■ DOCUMENT SEGMENT
Gov. Hogan condemns Trump's 'outrageous' tweet calling for election delay

Suzanne Smalley
·Reporter

During an interview with Yahoo News on Thursday, Maryland Gov. Larry Hogan condemned President Trump for his “outrageous” assertion that the November presidential election should be delayed.

Hogan, a Republican who has been hailed for his early and aggressive response to the coronavirus, made the comments during a wide-ranging interview with Yahoo News’ “Skullduggery” podcast.

“I never cease to be amazed by things the president tweets, but even that one took me by surprise,” Hogan said. “He can’t postpone the election, he doesn’t have the power to do it, and that’s why it’s an outrageous statement. … To say that we’re going to postpone the election because of rampant fraud we haven't seen — it just doesn’t make sense."

Hogan said that the president’s insistence that mail-in voting is plagued by fraud is completely baseless. “In Maryland we’ve been able to vote by mail with absentee ballots for twenty years and it’s worked very well,” he said.

In a pair of tweets Thursday morning, Trump cited fraud as the reason he wants the election delayed.

“With Universal Mail-In Voting (not Absentee Voting, which is good), 2020 will be the most INACCURATE & FRAUDULENT Election in history,” Trump tweeted Thursday morning. “It will be a great embarrassment to the USA. Delay the Election until people can properly, securely and safely vote???”

■ TASKS TO CARRY OUT
(A) According to the Hogan article, for how many years has Maryland allowed voting by mail with absentee ballots?
(B) Extract the passage of the Hogan article from "Hogan said that" to "the election delayed.".
(C) Extend the Hogan article by continuing it from its last sentence.
The lines that come next are separate material and are unrelated to the Hogan article.

[Stored data entries]
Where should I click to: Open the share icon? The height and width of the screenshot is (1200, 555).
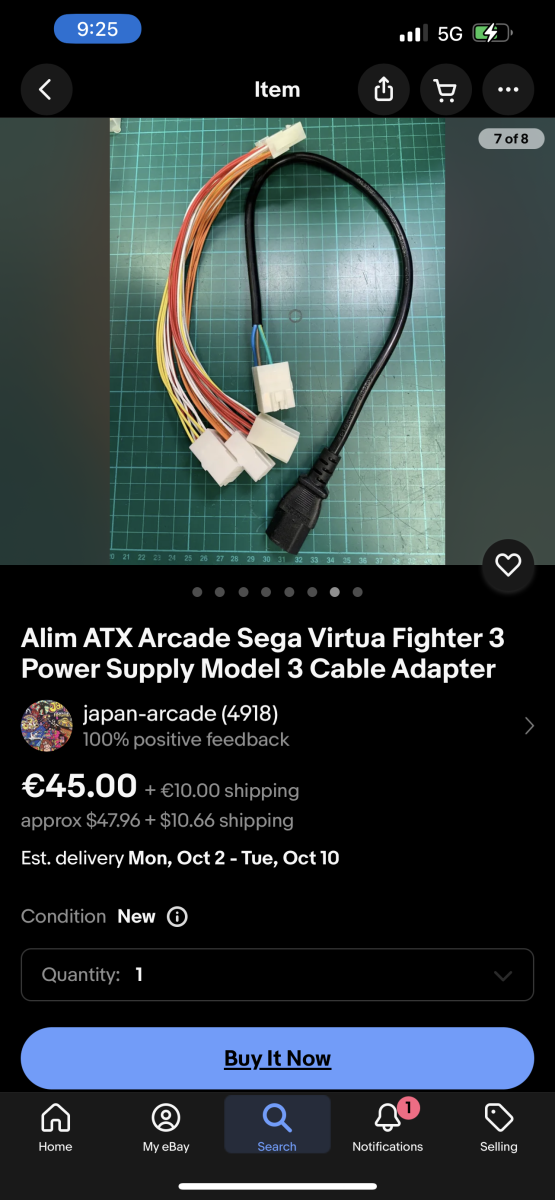pos(384,90)
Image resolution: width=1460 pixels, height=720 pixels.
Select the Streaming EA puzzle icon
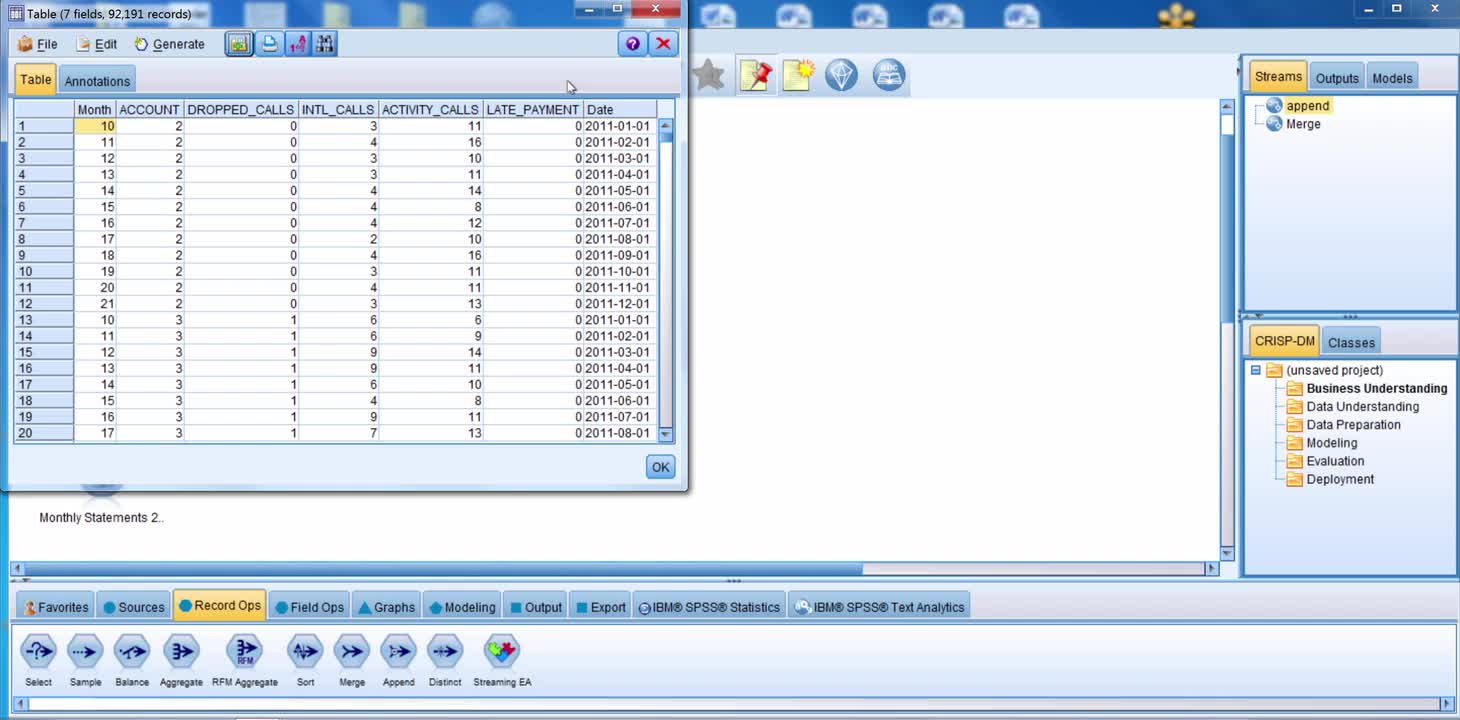tap(502, 652)
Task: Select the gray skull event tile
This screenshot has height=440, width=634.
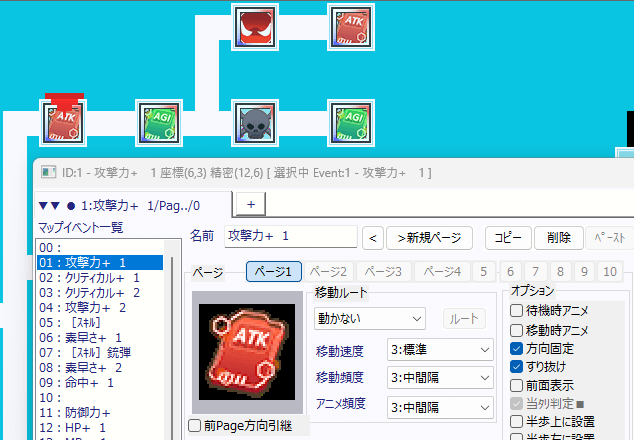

■ EXERCISE ANSWERS
(A) Twenty years.

(B)
Hogan said that the president’s insistence that mail-in voting is plagued by fraud is completely baseless. “In Maryland we’ve been able to vote by mail with absentee ballots for twenty years and it’s worked very well,” he said.

In a pair of tweets Thursday morning, Trump cited fraud as the reason he wants the election delayed.

(C)
The president does not have the authority to delay the election, a power afforded only to Congress.

During a press conference tonight the president defended his suggestion that the election be delayed, pointing to newspaper articles which he claimed support his contention that voting by mail leads to fraud. He said he is eager to have the election held on Nov. 3 but worries about the chaos that could ensue if results are not immediately available and ballots go missing.

“If they do this, our country will be a laughingstock all over the world because everyone knows it doesn’t work,” Trump said of vote-by-mail. “We’re asking for a lot of trouble. Do I want to see a date change? No. But I don’t want to see a crooked election. This election will be the most rigged election in history if that happens.”

Hogan also criticized another pair of tweets that Trump posted on Wednesday. In the tweets, the president announced his decision to rescind a fair housing rule, saying he was “happy to inform all of the people living their suburban lifestyle dream that you will no longer be bothered or financially hurt by having low-income housing built in your neighborhood.”

He added: “Your housing prices will go up based on the market and crime will go down.”

Hogan said he could not comment on “what goes on inside the head of Donald Trump or how he decides what crazy things to tweet in the middle of the night.” Asked if it was a racist tweet, Hogan said, “it certainly sounded like one.”

Hogan, who is chairman of the National Governors Association, said the president’s tweets also have hurt the efforts of the White House coronavirus task force, which Hogan has worked with closely to combat the pandemic in his own state.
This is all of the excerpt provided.